Records drawn from a dataset:
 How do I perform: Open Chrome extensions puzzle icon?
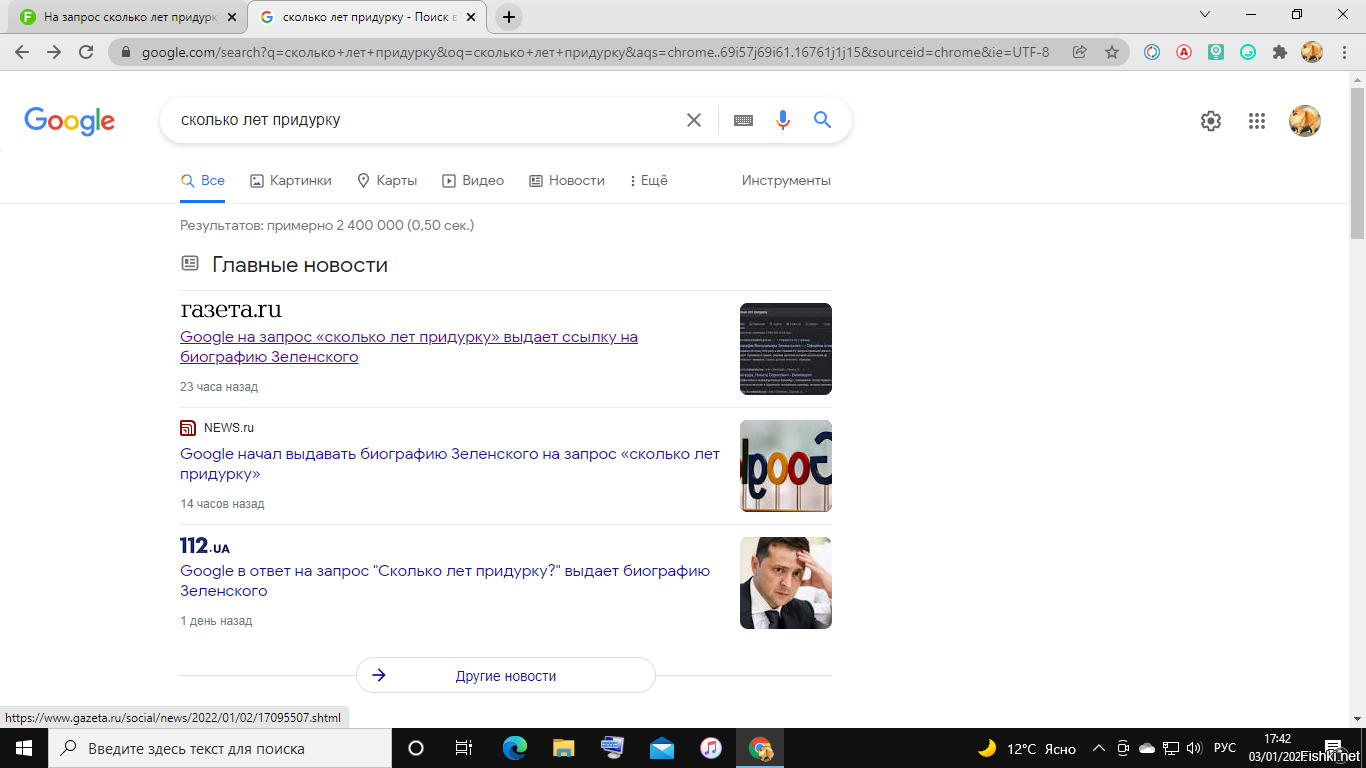(1279, 52)
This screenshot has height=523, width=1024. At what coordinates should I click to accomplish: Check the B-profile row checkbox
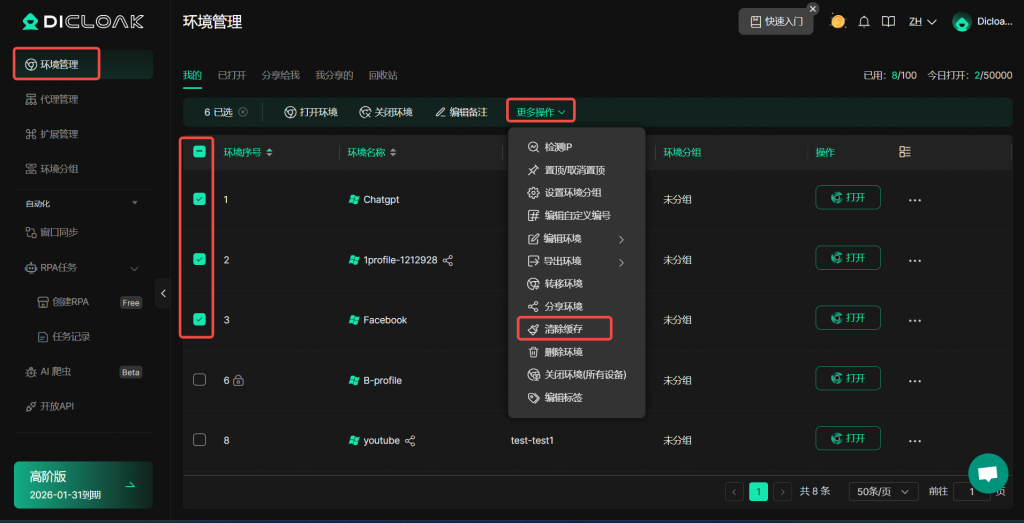[200, 380]
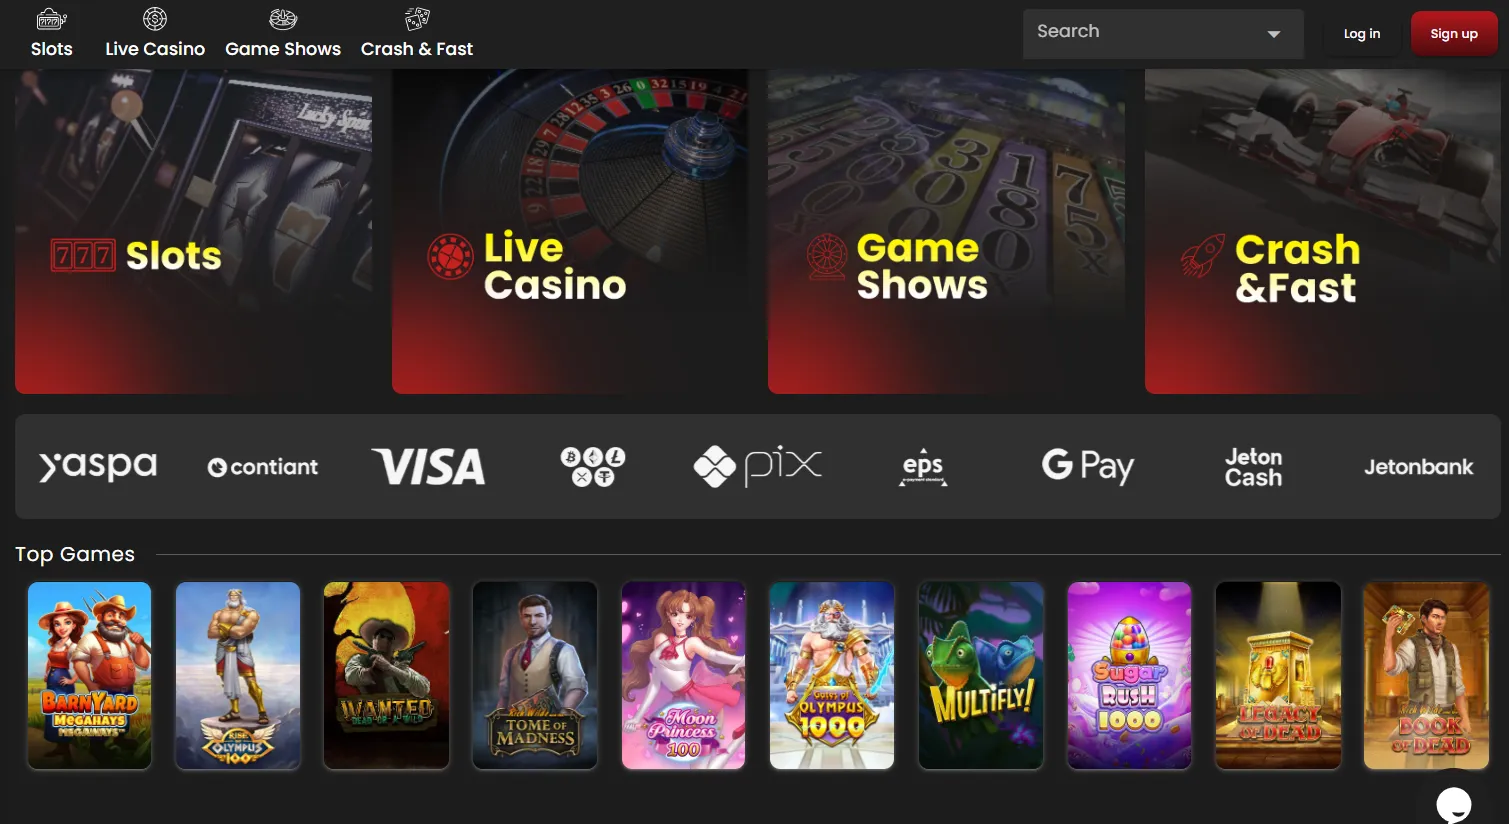
Task: Launch the Barnyard Megahays game thumbnail
Action: click(90, 676)
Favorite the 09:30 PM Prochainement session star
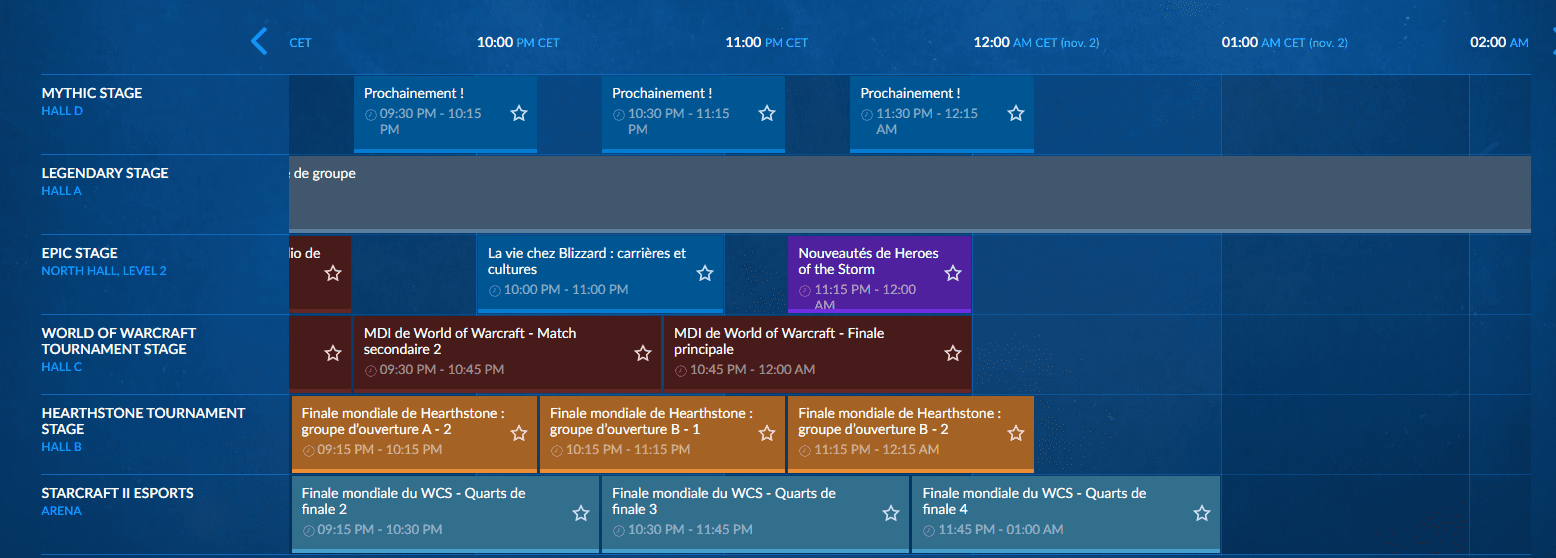 coord(519,113)
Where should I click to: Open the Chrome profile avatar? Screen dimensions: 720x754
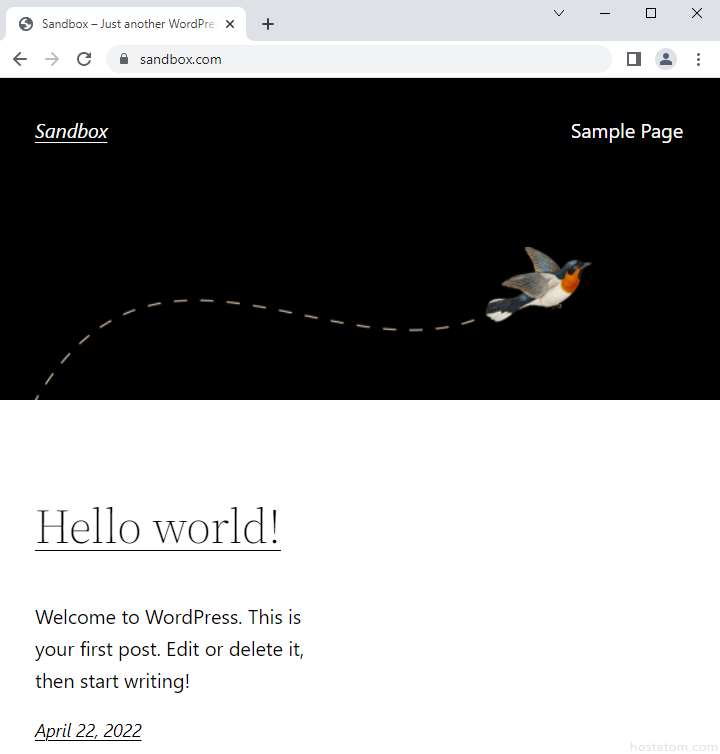coord(666,59)
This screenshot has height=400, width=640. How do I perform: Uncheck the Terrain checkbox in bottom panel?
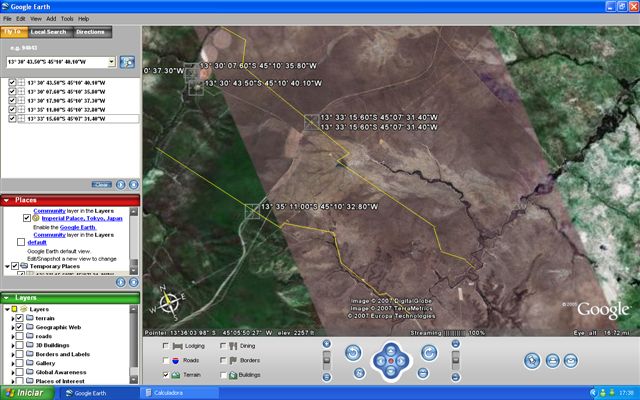pyautogui.click(x=165, y=374)
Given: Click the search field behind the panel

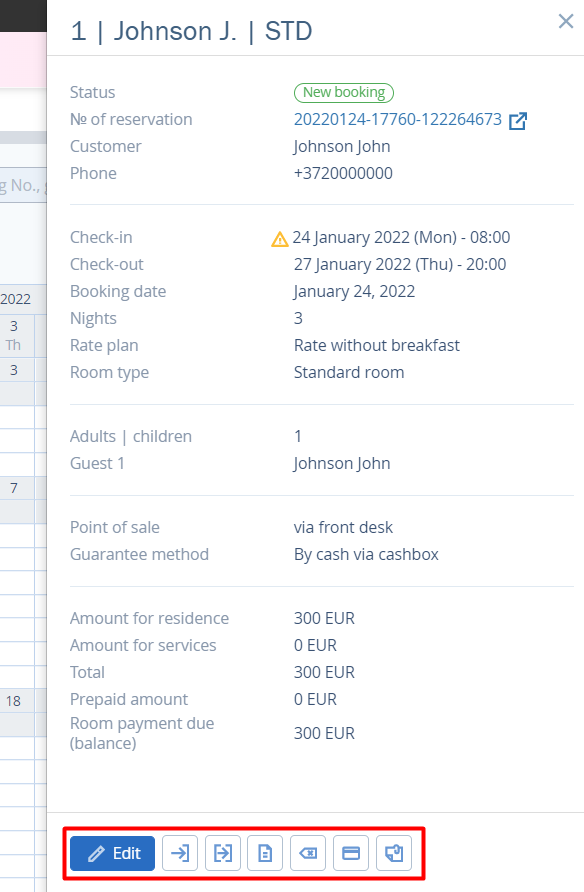Looking at the screenshot, I should pyautogui.click(x=23, y=185).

• Your instructions:
From the line containing "Favorite the 09:30" down to the last line of the data, print every line exactly and nothing else. Pictures stay out of the copy.

• Expected answer:
Favorite the 09:30 PM Prochainement session star
 coord(519,113)
Where should I click to: Open the Chrome profile avatar? Screen dimensions: 720x754
coord(666,59)
This screenshot has height=400, width=640. How do I perform: Uncheck the Terrain checkbox in bottom panel?
pyautogui.click(x=165, y=374)
Given: Click the search field behind the panel

Looking at the screenshot, I should pyautogui.click(x=23, y=185).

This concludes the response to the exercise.